PROBLEM -
Format the stretch of items from the line containing "is (423, 1074)." through the line containing "The width and height of the screenshot is (342, 191).", both included, as a numbered list with one line per entry and no blank lines.

-- START DATA RECORDS --

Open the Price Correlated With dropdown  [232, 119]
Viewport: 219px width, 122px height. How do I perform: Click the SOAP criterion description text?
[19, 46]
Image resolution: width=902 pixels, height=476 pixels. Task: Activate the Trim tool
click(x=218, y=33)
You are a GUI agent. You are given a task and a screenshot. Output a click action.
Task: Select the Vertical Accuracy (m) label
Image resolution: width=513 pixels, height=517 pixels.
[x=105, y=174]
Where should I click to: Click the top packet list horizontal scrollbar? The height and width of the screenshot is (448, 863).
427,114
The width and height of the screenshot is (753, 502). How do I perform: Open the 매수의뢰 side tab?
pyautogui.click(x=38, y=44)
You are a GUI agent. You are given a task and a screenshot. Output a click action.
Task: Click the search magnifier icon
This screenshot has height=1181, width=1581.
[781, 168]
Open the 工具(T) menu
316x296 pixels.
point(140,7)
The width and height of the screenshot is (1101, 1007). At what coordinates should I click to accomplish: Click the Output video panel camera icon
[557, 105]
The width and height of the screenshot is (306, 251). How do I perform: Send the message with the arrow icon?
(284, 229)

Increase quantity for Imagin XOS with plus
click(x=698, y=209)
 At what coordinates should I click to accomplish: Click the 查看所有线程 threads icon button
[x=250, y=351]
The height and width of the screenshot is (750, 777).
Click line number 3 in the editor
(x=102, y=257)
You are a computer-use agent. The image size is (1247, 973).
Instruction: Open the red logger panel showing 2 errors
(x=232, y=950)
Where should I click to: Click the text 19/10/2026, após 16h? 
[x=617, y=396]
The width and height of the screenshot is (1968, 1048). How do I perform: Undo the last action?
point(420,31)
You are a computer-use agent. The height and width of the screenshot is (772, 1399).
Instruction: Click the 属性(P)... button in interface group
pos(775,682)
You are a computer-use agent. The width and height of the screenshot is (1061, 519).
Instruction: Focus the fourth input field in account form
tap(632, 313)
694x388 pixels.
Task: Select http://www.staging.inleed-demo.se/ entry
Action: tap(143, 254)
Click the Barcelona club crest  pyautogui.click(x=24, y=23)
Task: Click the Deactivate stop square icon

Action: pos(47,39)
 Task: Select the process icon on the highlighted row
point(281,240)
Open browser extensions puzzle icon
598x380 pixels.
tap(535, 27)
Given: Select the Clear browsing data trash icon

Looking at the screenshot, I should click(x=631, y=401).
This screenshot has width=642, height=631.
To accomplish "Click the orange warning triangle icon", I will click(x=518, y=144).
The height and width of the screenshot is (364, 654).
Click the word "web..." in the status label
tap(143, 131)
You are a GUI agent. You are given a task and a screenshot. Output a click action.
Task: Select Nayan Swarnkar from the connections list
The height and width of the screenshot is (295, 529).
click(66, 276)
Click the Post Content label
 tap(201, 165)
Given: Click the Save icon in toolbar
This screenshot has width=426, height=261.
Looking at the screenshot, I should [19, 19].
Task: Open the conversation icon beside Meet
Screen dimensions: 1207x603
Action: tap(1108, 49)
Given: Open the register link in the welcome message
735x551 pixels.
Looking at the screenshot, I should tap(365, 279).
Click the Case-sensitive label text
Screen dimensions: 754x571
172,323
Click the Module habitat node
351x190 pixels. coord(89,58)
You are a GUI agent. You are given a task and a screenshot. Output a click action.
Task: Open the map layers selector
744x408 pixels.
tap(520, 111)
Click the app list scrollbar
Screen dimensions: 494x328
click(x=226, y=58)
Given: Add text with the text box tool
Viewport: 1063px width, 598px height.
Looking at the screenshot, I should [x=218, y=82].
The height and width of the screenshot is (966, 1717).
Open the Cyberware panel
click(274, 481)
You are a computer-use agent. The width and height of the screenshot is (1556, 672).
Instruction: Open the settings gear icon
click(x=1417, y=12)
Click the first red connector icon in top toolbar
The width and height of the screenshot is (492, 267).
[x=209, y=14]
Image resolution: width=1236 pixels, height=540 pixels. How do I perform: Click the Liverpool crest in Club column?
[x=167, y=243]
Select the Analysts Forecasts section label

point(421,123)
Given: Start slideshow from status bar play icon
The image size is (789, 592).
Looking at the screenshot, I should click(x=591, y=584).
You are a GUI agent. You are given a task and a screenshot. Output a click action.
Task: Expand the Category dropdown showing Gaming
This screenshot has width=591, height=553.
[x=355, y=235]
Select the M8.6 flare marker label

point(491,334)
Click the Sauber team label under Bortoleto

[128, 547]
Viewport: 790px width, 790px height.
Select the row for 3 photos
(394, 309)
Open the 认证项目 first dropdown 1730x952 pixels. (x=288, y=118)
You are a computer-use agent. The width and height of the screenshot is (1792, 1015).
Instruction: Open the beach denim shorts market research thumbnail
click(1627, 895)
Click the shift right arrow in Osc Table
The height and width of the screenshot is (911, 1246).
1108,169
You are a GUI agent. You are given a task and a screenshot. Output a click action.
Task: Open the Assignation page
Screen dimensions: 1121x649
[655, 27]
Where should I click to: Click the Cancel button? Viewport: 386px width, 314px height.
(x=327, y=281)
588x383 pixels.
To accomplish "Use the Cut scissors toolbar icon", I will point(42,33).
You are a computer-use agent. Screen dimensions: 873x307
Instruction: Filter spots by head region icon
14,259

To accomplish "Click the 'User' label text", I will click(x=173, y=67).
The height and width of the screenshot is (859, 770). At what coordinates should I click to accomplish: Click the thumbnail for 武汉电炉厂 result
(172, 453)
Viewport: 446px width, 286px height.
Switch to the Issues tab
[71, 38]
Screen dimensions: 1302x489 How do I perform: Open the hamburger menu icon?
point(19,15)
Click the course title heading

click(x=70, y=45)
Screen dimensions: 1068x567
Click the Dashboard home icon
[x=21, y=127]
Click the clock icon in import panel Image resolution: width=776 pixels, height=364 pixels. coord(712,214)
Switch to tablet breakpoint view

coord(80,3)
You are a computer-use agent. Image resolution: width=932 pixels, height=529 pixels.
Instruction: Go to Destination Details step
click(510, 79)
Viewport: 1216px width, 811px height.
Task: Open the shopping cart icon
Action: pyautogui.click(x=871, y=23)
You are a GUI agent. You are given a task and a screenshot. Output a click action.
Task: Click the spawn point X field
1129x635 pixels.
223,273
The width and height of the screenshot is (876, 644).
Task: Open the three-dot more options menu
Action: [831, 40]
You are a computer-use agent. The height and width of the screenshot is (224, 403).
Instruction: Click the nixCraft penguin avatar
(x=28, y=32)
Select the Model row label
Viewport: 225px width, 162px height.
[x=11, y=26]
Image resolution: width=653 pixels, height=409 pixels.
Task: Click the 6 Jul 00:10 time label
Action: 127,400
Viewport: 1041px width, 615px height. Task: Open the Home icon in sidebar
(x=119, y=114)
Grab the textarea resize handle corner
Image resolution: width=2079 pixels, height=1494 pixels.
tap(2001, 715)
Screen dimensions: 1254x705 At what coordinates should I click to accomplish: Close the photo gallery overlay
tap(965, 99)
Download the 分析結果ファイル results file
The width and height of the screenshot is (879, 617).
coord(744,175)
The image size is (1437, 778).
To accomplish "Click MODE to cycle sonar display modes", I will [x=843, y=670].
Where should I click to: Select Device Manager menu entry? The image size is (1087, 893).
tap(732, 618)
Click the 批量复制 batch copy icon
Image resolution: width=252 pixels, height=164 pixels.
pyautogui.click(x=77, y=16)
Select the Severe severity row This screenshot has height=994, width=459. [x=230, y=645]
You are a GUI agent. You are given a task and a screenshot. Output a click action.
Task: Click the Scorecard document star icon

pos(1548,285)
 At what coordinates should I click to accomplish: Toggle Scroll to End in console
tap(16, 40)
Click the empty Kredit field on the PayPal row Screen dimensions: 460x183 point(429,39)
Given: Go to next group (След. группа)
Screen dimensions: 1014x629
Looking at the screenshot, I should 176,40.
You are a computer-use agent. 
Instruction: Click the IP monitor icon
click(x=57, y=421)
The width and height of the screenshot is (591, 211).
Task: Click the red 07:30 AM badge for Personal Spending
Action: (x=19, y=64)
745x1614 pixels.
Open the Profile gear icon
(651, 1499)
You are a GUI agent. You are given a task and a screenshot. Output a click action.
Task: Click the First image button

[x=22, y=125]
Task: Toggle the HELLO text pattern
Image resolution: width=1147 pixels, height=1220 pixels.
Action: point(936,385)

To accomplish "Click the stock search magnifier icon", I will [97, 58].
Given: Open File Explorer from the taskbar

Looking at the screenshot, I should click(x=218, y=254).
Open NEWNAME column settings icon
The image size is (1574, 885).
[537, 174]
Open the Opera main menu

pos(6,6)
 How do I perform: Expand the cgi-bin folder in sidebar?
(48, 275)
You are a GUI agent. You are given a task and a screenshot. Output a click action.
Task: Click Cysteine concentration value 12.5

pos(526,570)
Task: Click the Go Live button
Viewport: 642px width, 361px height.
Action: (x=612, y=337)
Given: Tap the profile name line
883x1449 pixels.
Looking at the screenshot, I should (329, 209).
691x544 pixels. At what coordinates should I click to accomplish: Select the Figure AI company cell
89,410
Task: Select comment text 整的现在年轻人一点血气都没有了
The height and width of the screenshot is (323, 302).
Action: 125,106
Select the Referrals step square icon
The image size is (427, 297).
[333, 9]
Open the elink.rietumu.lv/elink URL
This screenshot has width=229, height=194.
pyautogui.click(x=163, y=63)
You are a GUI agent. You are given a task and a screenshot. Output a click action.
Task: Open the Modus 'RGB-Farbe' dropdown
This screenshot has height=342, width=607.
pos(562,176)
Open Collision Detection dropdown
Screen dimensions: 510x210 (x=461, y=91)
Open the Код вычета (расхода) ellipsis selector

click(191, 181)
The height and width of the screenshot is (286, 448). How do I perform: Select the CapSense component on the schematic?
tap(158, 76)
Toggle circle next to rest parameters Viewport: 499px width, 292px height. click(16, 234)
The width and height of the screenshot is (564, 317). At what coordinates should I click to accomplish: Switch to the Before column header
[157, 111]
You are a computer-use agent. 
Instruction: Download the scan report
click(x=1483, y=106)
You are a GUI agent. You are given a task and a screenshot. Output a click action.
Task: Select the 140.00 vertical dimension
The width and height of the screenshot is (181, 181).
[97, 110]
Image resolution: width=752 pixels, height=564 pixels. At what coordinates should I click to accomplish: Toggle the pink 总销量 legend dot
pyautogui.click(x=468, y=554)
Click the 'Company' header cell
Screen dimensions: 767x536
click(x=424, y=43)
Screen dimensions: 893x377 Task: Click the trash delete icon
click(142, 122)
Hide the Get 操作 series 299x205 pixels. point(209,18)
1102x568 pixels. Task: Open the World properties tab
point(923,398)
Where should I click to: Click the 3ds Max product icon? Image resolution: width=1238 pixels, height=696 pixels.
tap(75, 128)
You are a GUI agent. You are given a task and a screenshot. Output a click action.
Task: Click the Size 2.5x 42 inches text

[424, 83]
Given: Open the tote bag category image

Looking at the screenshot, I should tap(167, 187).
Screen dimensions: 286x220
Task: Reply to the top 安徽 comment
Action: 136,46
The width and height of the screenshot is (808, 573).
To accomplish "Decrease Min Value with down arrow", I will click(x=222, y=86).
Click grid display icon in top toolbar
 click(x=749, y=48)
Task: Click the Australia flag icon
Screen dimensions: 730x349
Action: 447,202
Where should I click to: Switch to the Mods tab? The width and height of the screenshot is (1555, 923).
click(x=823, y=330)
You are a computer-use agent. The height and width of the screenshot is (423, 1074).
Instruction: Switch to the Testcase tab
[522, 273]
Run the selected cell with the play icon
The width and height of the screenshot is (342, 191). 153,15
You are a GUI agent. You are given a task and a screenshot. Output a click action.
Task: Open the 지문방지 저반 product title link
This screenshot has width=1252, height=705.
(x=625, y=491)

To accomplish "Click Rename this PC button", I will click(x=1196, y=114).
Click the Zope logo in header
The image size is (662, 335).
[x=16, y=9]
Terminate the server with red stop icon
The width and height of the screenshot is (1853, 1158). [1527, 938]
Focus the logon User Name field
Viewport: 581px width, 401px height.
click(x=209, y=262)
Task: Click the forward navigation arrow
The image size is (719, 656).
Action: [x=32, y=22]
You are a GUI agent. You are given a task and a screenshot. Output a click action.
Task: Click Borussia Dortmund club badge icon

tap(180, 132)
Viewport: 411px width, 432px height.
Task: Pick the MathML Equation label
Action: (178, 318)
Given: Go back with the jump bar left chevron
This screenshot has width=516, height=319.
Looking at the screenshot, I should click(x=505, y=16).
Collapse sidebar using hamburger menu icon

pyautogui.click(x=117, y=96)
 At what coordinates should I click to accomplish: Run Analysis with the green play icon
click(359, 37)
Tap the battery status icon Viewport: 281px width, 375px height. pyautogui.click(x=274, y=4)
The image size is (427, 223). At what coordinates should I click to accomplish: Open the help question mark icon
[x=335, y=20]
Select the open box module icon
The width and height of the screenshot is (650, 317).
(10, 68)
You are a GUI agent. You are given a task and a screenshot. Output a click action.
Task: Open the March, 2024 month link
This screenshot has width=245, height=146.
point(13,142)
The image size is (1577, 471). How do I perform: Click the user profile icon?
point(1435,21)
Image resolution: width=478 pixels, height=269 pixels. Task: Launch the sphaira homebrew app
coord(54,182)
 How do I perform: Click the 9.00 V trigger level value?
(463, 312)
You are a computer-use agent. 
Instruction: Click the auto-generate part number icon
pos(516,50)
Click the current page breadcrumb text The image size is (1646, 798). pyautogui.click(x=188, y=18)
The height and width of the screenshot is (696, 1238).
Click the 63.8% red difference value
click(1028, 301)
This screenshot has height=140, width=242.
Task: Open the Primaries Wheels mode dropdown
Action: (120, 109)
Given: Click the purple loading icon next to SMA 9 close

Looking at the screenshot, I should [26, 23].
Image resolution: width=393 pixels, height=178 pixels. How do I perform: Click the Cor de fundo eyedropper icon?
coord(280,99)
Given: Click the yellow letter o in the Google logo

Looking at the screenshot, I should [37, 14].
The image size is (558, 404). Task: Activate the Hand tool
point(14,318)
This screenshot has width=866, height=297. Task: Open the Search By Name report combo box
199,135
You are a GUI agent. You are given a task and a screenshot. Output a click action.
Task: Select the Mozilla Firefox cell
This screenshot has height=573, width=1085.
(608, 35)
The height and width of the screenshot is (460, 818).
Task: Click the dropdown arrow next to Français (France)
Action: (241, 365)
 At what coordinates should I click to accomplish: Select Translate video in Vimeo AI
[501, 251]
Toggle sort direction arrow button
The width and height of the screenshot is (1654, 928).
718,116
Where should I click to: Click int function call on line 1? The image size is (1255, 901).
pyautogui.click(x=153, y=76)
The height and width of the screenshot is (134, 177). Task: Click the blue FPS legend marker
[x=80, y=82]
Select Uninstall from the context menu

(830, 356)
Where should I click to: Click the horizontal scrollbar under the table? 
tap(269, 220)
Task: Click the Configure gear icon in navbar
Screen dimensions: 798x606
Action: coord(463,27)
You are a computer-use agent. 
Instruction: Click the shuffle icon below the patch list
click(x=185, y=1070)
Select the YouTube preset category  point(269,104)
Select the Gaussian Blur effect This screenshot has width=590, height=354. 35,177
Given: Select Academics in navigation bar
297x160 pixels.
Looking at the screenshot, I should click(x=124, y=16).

-- END DATA RECORDS --

EXERCISE ANSWER -
1. You are a computer-use agent. The height and width of the screenshot is (423, 1074).
2. Instruction: Switch to the Testcase tab
3. [522, 273]
4. Run the selected cell with the play icon
5. The width and height of the screenshot is (342, 191). 153,15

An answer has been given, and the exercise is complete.